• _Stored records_
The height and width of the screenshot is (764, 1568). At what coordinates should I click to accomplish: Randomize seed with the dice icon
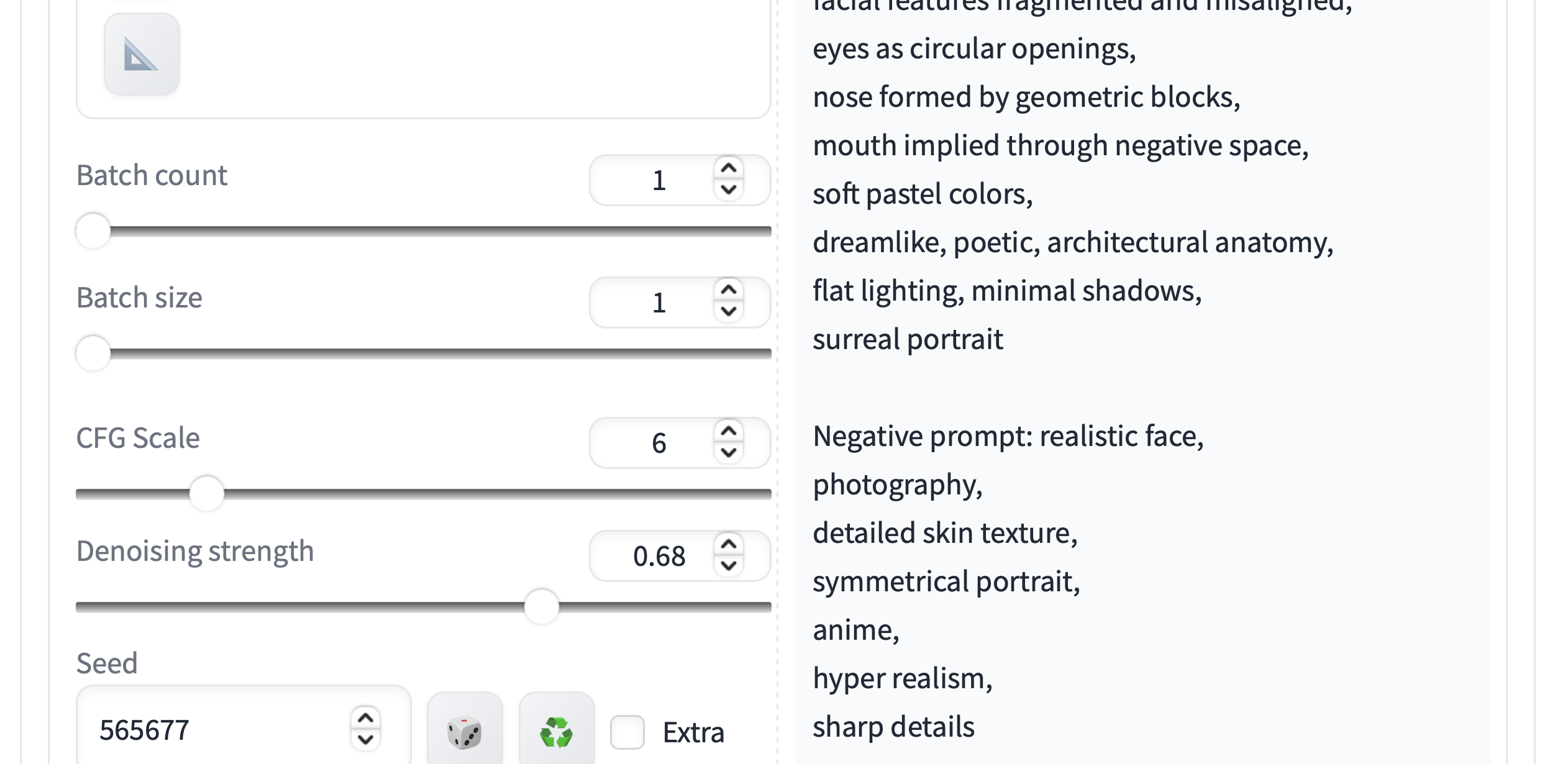465,732
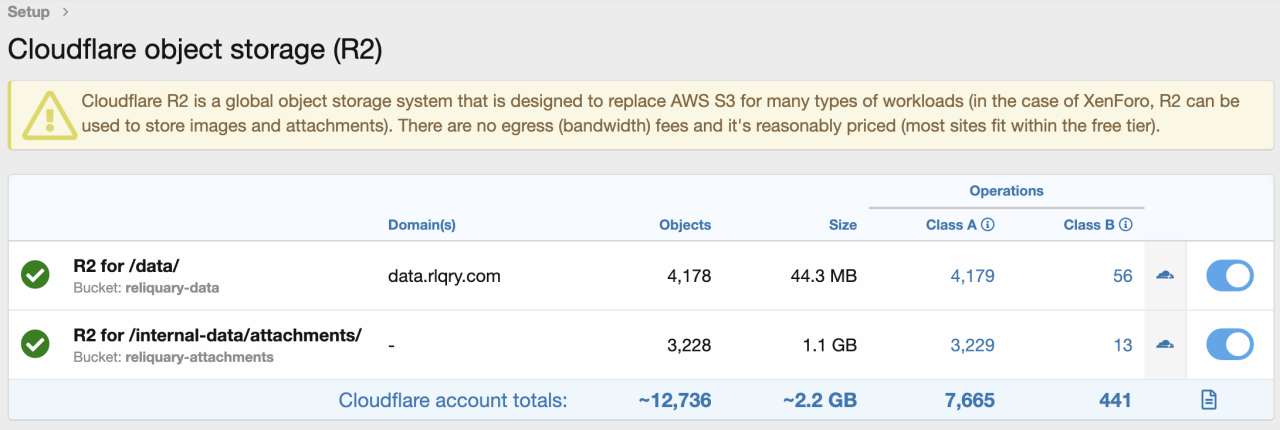Disable the R2 for /data/ toggle
Viewport: 1280px width, 430px height.
coord(1229,275)
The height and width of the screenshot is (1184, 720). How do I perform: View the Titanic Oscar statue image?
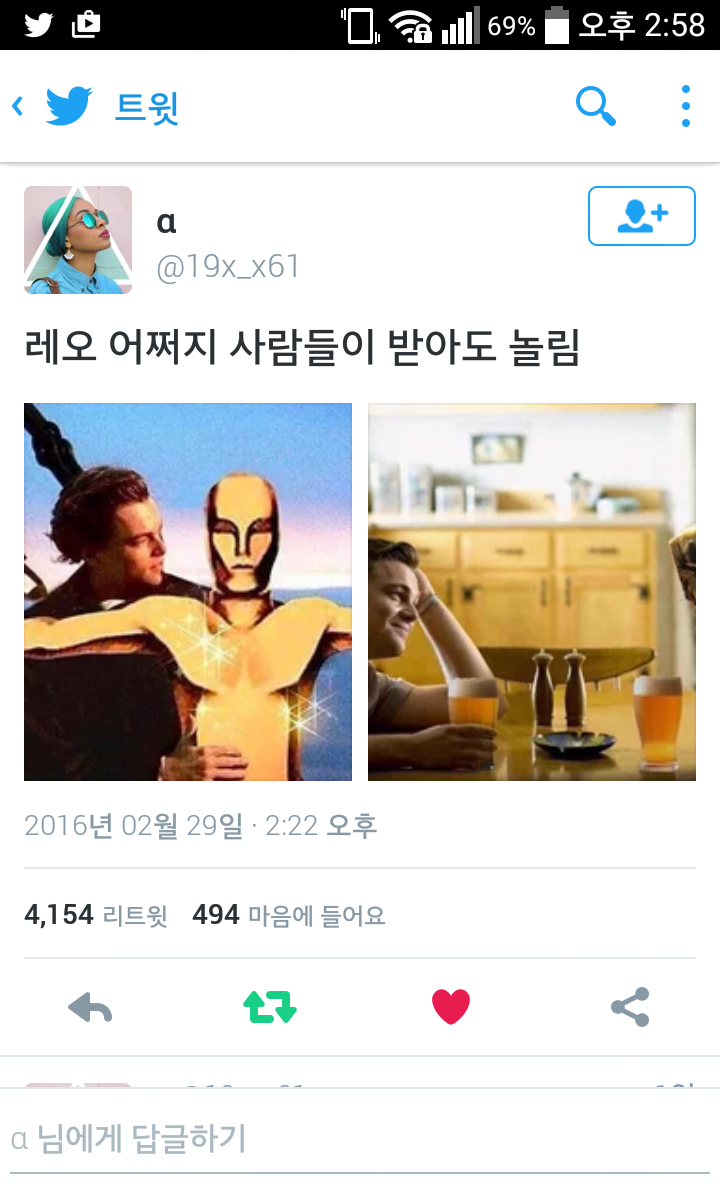(188, 592)
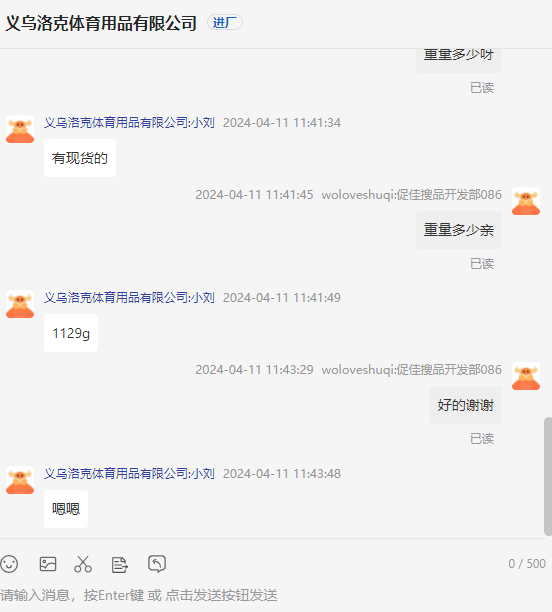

• _Problem to work on_
Restate the preceding entries in full, word for word, with the pictures removed.

• _Exercise solution_
The height and width of the screenshot is (764, 1568). At what coordinates should I click to accomplish: Randomize seed with the dice icon
465,732
Disable the R2 for /data/ toggle
Viewport: 1280px width, 430px height.
coord(1229,275)
The height and width of the screenshot is (1184, 720). How do I perform: View the Titanic Oscar statue image?
(188, 592)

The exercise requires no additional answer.